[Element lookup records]
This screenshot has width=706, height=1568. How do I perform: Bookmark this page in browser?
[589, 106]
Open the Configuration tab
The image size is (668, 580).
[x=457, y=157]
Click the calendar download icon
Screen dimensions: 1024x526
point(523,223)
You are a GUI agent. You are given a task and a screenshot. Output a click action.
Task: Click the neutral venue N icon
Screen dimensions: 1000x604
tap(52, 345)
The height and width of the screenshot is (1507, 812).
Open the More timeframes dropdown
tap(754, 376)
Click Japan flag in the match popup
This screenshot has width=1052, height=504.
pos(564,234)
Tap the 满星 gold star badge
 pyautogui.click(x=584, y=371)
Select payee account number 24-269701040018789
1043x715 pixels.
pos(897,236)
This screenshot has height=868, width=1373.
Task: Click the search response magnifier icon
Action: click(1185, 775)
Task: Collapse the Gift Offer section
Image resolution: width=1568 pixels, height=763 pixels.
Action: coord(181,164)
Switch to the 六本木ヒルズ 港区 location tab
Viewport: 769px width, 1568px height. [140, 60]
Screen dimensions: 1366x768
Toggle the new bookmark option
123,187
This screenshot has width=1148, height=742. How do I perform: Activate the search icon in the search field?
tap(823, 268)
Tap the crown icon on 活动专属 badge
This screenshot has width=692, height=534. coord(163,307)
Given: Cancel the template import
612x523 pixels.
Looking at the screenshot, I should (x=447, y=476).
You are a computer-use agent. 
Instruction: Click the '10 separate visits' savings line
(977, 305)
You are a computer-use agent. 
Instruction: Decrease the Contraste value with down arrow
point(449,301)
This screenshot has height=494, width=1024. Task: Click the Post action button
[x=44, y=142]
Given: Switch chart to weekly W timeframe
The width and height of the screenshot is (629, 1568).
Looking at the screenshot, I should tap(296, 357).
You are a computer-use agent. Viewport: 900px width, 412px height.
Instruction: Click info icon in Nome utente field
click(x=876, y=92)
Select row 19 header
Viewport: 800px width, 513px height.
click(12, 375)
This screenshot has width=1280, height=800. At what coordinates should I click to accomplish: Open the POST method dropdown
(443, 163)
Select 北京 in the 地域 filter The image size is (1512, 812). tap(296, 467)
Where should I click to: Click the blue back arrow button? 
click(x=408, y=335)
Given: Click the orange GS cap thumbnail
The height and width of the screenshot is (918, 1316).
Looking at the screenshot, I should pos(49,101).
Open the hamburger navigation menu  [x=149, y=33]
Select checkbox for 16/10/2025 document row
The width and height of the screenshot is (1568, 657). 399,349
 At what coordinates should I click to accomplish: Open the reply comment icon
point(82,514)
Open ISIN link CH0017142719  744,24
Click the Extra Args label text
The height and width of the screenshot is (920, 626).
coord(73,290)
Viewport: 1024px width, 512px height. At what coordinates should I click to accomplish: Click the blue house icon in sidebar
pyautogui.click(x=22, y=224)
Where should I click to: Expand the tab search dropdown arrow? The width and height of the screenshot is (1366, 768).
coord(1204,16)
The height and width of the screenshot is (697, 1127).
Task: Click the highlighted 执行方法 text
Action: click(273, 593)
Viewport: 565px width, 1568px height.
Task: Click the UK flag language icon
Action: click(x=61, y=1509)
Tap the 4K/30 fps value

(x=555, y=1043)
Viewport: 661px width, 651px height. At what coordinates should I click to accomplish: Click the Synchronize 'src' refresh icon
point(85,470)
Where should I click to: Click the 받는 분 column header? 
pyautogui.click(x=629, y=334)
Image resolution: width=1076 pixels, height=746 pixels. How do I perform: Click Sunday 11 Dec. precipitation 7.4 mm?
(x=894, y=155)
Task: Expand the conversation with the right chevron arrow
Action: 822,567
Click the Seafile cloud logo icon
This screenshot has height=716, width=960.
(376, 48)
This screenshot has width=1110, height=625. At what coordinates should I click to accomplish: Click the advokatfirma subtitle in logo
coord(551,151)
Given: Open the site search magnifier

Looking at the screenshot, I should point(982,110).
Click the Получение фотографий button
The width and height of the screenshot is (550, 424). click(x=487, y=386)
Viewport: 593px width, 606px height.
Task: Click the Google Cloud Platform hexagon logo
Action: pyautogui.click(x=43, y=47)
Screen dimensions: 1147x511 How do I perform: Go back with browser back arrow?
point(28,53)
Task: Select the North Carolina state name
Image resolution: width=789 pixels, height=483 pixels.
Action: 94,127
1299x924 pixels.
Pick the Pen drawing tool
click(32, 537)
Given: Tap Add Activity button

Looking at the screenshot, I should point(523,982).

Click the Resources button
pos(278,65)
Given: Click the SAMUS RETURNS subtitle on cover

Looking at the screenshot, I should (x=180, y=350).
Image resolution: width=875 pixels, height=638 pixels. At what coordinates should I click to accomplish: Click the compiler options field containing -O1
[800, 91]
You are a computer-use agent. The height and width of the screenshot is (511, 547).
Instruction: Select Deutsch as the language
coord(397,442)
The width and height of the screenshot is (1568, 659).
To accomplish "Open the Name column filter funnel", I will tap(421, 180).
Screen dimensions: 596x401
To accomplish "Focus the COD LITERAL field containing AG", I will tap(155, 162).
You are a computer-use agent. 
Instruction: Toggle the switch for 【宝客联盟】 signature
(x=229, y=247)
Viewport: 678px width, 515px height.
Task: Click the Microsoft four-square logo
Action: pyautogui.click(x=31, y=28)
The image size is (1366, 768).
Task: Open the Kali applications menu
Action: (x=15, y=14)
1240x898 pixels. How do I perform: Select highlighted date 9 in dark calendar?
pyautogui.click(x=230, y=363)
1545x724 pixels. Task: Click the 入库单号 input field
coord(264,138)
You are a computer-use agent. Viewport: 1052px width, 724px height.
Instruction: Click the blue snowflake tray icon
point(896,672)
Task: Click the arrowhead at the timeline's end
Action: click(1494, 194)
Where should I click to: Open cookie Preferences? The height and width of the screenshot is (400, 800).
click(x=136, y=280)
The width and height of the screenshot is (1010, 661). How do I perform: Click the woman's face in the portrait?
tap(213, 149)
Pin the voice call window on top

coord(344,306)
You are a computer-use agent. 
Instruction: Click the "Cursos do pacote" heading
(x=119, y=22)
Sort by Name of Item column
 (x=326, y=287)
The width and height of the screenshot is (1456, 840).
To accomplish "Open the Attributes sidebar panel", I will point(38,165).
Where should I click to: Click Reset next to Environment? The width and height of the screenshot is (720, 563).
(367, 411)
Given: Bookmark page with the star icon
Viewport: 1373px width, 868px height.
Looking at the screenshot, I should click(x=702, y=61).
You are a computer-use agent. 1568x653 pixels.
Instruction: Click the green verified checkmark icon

WHAT NEEDS TO BE DONE: Can you format the lines of the material from the line with "This screenshot has width=1148, height=742." to the line with "click(12, 375)", both included, as a numbered list with blank lines omitted?

RESPONSE TO THE EXERCISE:
1. This screenshot has width=1148, height=742. How do I perform: Activate the search icon in the search field?
2. tap(823, 268)
3. Tap the crown icon on 活动专属 badge
4. This screenshot has width=692, height=534. coord(163,307)
5. Given: Cancel the template import
6. 612x523 pixels.
7. Looking at the screenshot, I should (x=447, y=476).
8. You are a computer-use agent. 
9. Instruction: Click the '10 separate visits' savings line
10. (977, 305)
11. You are a computer-use agent. 
12. Instruction: Decrease the Contraste value with down arrow
13. point(449,301)
14. This screenshot has height=494, width=1024. Task: Click the Post action button
15. [x=44, y=142]
16. Given: Switch chart to weekly W timeframe
17. The width and height of the screenshot is (629, 1568).
18. Looking at the screenshot, I should tap(296, 357).
19. You are a computer-use agent. Viewport: 900px width, 412px height.
20. Instruction: Click info icon in Nome utente field
21. click(x=876, y=92)
22. Select row 19 header
23. Viewport: 800px width, 513px height.
24. click(12, 375)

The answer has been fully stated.